_Material shown:_
-- BEGIN --
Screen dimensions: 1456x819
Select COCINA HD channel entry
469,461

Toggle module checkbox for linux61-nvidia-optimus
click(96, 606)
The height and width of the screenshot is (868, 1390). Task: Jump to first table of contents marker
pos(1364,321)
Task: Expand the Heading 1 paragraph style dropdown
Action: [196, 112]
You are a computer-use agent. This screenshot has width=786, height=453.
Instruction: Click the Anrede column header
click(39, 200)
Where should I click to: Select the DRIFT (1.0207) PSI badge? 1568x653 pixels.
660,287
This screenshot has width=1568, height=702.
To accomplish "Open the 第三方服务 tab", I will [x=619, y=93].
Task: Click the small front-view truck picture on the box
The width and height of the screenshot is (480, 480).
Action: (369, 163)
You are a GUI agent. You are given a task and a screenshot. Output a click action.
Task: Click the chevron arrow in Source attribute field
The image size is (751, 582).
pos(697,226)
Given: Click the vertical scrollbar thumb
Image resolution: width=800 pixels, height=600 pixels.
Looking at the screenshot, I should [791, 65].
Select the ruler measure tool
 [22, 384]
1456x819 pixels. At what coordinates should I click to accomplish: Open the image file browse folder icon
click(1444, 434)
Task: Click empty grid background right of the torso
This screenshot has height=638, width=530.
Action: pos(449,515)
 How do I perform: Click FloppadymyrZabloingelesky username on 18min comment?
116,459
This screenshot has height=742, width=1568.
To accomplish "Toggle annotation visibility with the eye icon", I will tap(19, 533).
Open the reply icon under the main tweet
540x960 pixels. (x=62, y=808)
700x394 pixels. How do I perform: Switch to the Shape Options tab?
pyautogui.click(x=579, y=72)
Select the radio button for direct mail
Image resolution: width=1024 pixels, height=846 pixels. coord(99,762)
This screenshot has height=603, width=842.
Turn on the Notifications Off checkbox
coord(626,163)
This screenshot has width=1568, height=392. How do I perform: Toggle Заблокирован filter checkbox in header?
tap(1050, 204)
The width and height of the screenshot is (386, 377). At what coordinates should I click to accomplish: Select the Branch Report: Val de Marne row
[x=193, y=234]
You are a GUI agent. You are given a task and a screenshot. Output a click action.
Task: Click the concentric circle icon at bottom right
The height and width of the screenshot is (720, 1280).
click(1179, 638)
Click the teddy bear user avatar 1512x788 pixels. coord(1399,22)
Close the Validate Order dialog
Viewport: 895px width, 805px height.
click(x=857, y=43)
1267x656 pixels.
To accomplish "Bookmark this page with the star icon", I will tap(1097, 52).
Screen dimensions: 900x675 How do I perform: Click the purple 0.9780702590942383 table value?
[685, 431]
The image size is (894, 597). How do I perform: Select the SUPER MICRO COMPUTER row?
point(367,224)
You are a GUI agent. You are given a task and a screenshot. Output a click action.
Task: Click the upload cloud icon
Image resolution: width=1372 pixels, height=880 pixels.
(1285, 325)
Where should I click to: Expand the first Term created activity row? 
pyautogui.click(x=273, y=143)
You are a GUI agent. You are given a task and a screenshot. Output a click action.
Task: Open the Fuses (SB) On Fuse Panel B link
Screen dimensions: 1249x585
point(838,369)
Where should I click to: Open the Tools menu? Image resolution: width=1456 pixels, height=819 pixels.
-- END --
_Task to carry out:_
Copy out all of the records above word for word, leaving none out.

_Exercise output:_
Screen dimensions: 1456x819
Select COCINA HD channel entry
469,461

Toggle module checkbox for linux61-nvidia-optimus
click(96, 606)
The height and width of the screenshot is (868, 1390). Task: Jump to first table of contents marker
pos(1364,321)
Task: Expand the Heading 1 paragraph style dropdown
Action: [196, 112]
You are a computer-use agent. This screenshot has width=786, height=453.
Instruction: Click the Anrede column header
click(39, 200)
Where should I click to: Select the DRIFT (1.0207) PSI badge? 1568x653 pixels.
660,287
This screenshot has width=1568, height=702.
To accomplish "Open the 第三方服务 tab", I will [x=619, y=93].
Task: Click the small front-view truck picture on the box
The width and height of the screenshot is (480, 480).
Action: (369, 163)
You are a GUI agent. You are given a task and a screenshot. Output a click action.
Task: Click the chevron arrow in Source attribute field
The image size is (751, 582).
pos(697,226)
Given: Click the vertical scrollbar thumb
Image resolution: width=800 pixels, height=600 pixels.
Looking at the screenshot, I should [791, 65].
Select the ruler measure tool
 [22, 384]
1456x819 pixels. At what coordinates should I click to accomplish: Open the image file browse folder icon
click(1444, 434)
Task: Click empty grid background right of the torso
This screenshot has height=638, width=530.
Action: pos(449,515)
 How do I perform: Click FloppadymyrZabloingelesky username on 18min comment?
116,459
This screenshot has height=742, width=1568.
To accomplish "Toggle annotation visibility with the eye icon", I will tap(19, 533).
Open the reply icon under the main tweet
540x960 pixels. (x=62, y=808)
700x394 pixels. How do I perform: Switch to the Shape Options tab?
pyautogui.click(x=579, y=72)
Select the radio button for direct mail
Image resolution: width=1024 pixels, height=846 pixels. coord(99,762)
This screenshot has height=603, width=842.
Turn on the Notifications Off checkbox
coord(626,163)
This screenshot has width=1568, height=392. How do I perform: Toggle Заблокирован filter checkbox in header?
tap(1050, 204)
The width and height of the screenshot is (386, 377). At what coordinates should I click to accomplish: Select the Branch Report: Val de Marne row
[x=193, y=234]
You are a GUI agent. You are given a task and a screenshot. Output a click action.
Task: Click the concentric circle icon at bottom right
The height and width of the screenshot is (720, 1280).
click(1179, 638)
Click the teddy bear user avatar 1512x788 pixels. coord(1399,22)
Close the Validate Order dialog
Viewport: 895px width, 805px height.
click(x=857, y=43)
1267x656 pixels.
To accomplish "Bookmark this page with the star icon", I will tap(1097, 52).
Screen dimensions: 900x675 How do I perform: Click the purple 0.9780702590942383 table value?
[685, 431]
The image size is (894, 597). How do I perform: Select the SUPER MICRO COMPUTER row?
point(367,224)
You are a GUI agent. You are given a task and a screenshot. Output a click action.
Task: Click the upload cloud icon
Image resolution: width=1372 pixels, height=880 pixels.
(1285, 325)
Where should I click to: Expand the first Term created activity row? 
pyautogui.click(x=273, y=143)
You are a GUI agent. You are given a task and a screenshot. Output a click action.
Task: Open the Fuses (SB) On Fuse Panel B link
Screen dimensions: 1249x585
point(838,369)
Where should I click to: Open the Tools menu? Image resolution: width=1456 pixels, height=819 pixels.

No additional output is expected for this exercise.